Given request: Return the following lines without changing anything in them.

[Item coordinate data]
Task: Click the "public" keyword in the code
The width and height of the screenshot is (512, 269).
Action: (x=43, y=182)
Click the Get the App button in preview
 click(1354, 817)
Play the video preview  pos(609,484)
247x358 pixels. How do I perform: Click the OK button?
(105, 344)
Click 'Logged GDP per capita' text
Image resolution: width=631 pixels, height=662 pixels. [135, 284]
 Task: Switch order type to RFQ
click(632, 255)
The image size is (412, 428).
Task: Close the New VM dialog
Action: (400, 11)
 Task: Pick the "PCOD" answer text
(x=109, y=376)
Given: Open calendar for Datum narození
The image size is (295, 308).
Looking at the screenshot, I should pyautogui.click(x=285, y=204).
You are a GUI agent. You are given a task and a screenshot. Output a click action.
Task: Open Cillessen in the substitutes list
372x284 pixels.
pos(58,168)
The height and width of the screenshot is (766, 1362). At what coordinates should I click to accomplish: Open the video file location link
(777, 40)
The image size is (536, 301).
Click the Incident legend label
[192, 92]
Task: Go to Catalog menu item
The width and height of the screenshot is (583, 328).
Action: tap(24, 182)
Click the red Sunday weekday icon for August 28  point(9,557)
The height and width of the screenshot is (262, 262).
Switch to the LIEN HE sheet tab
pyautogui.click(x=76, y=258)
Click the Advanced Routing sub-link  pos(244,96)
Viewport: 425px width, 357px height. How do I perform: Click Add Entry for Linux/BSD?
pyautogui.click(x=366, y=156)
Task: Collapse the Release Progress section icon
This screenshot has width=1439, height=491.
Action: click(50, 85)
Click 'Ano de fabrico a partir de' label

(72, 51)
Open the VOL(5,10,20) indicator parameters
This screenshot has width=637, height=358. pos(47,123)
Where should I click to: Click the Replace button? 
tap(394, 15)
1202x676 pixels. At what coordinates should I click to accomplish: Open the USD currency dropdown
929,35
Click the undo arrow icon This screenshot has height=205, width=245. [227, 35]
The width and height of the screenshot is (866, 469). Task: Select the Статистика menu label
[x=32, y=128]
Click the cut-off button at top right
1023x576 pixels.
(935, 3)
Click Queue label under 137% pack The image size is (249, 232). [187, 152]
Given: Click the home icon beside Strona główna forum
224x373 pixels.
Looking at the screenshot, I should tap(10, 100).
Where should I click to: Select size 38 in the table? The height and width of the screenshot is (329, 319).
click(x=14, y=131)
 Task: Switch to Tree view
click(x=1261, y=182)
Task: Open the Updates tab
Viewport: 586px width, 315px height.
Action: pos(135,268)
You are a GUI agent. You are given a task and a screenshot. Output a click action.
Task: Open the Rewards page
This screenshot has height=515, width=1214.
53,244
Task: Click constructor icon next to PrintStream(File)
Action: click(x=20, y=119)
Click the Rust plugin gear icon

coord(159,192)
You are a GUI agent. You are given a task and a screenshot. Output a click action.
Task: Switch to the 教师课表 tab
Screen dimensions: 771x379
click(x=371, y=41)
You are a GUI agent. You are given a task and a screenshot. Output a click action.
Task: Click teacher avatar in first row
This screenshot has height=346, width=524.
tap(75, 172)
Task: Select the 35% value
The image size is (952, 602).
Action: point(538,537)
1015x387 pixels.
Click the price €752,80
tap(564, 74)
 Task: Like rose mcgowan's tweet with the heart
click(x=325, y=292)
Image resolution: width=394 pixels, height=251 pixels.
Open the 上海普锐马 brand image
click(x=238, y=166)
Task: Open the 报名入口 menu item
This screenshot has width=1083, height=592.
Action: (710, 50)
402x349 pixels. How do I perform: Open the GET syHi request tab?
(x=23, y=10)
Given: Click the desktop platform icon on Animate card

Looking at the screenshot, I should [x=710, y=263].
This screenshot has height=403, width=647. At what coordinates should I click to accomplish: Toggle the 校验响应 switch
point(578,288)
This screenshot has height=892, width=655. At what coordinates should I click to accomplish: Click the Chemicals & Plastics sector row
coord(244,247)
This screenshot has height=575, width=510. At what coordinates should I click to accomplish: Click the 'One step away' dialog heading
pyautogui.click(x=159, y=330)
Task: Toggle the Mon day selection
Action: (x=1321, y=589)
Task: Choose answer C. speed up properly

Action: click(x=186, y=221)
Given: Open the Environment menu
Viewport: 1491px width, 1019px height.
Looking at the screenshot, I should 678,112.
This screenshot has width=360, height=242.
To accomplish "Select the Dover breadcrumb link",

The answer:
Task: Click the "public" keyword in the code
The width and height of the screenshot is (512, 269).
Action: (x=43, y=182)
Click the Get the App button in preview
 click(1354, 817)
Play the video preview  pos(609,484)
247x358 pixels. How do I perform: Click the OK button?
(105, 344)
Click 'Logged GDP per capita' text
Image resolution: width=631 pixels, height=662 pixels. [135, 284]
 Task: Switch order type to RFQ
click(632, 255)
The image size is (412, 428).
Task: Close the New VM dialog
Action: (400, 11)
 Task: Pick the "PCOD" answer text
(x=109, y=376)
Given: Open calendar for Datum narození
The image size is (295, 308).
Looking at the screenshot, I should pyautogui.click(x=285, y=204).
You are a GUI agent. You are given a task and a screenshot. Output a click action.
Task: Open Cillessen in the substitutes list
372x284 pixels.
pos(58,168)
The height and width of the screenshot is (766, 1362). At what coordinates should I click to accomplish: Open the video file location link
(777, 40)
The image size is (536, 301).
Click the Incident legend label
[192, 92]
Task: Go to Catalog menu item
The width and height of the screenshot is (583, 328).
Action: tap(24, 182)
Click the red Sunday weekday icon for August 28  point(9,557)
The height and width of the screenshot is (262, 262).
Switch to the LIEN HE sheet tab
pyautogui.click(x=76, y=258)
Click the Advanced Routing sub-link  pos(244,96)
Viewport: 425px width, 357px height. How do I perform: Click Add Entry for Linux/BSD?
pyautogui.click(x=366, y=156)
Task: Collapse the Release Progress section icon
This screenshot has width=1439, height=491.
Action: click(50, 85)
Click 'Ano de fabrico a partir de' label

(72, 51)
Open the VOL(5,10,20) indicator parameters
This screenshot has width=637, height=358. pos(47,123)
Where should I click to: Click the Replace button? 
tap(394, 15)
1202x676 pixels. At what coordinates should I click to accomplish: Open the USD currency dropdown
929,35
Click the undo arrow icon This screenshot has height=205, width=245. [227, 35]
The width and height of the screenshot is (866, 469). Task: Select the Статистика menu label
[x=32, y=128]
Click the cut-off button at top right
1023x576 pixels.
(935, 3)
Click Queue label under 137% pack The image size is (249, 232). [187, 152]
Given: Click the home icon beside Strona główna forum
224x373 pixels.
Looking at the screenshot, I should tap(10, 100).
Where should I click to: Select size 38 in the table? The height and width of the screenshot is (329, 319).
click(x=14, y=131)
 Task: Switch to Tree view
click(x=1261, y=182)
Task: Open the Updates tab
Viewport: 586px width, 315px height.
Action: pos(135,268)
You are a GUI agent. You are given a task and a screenshot. Output a click action.
Task: Open the Rewards page
This screenshot has height=515, width=1214.
53,244
Task: Click constructor icon next to PrintStream(File)
Action: click(x=20, y=119)
Click the Rust plugin gear icon

coord(159,192)
You are a GUI agent. You are given a task and a screenshot. Output a click action.
Task: Switch to the 教师课表 tab
Screen dimensions: 771x379
click(x=371, y=41)
You are a GUI agent. You are given a task and a screenshot. Output a click action.
Task: Click teacher avatar in first row
This screenshot has height=346, width=524.
tap(75, 172)
Task: Select the 35% value
The image size is (952, 602).
Action: point(538,537)
1015x387 pixels.
Click the price €752,80
tap(564, 74)
 Task: Like rose mcgowan's tweet with the heart
click(x=325, y=292)
Image resolution: width=394 pixels, height=251 pixels.
Open the 上海普锐马 brand image
click(x=238, y=166)
Task: Open the 报名入口 menu item
This screenshot has width=1083, height=592.
Action: (710, 50)
402x349 pixels. How do I perform: Open the GET syHi request tab?
(x=23, y=10)
Given: Click the desktop platform icon on Animate card

Looking at the screenshot, I should [x=710, y=263].
This screenshot has height=403, width=647. At what coordinates should I click to accomplish: Toggle the 校验响应 switch
point(578,288)
This screenshot has height=892, width=655. At what coordinates should I click to accomplish: Click the Chemicals & Plastics sector row
coord(244,247)
This screenshot has height=575, width=510. At what coordinates should I click to accomplish: Click the 'One step away' dialog heading
pyautogui.click(x=159, y=330)
Task: Toggle the Mon day selection
Action: (x=1321, y=589)
Task: Choose answer C. speed up properly

Action: click(x=186, y=221)
Given: Open the Environment menu
Viewport: 1491px width, 1019px height.
Looking at the screenshot, I should 678,112.
This screenshot has width=360, height=242.
To accomplish "Select the Dover breadcrumb link",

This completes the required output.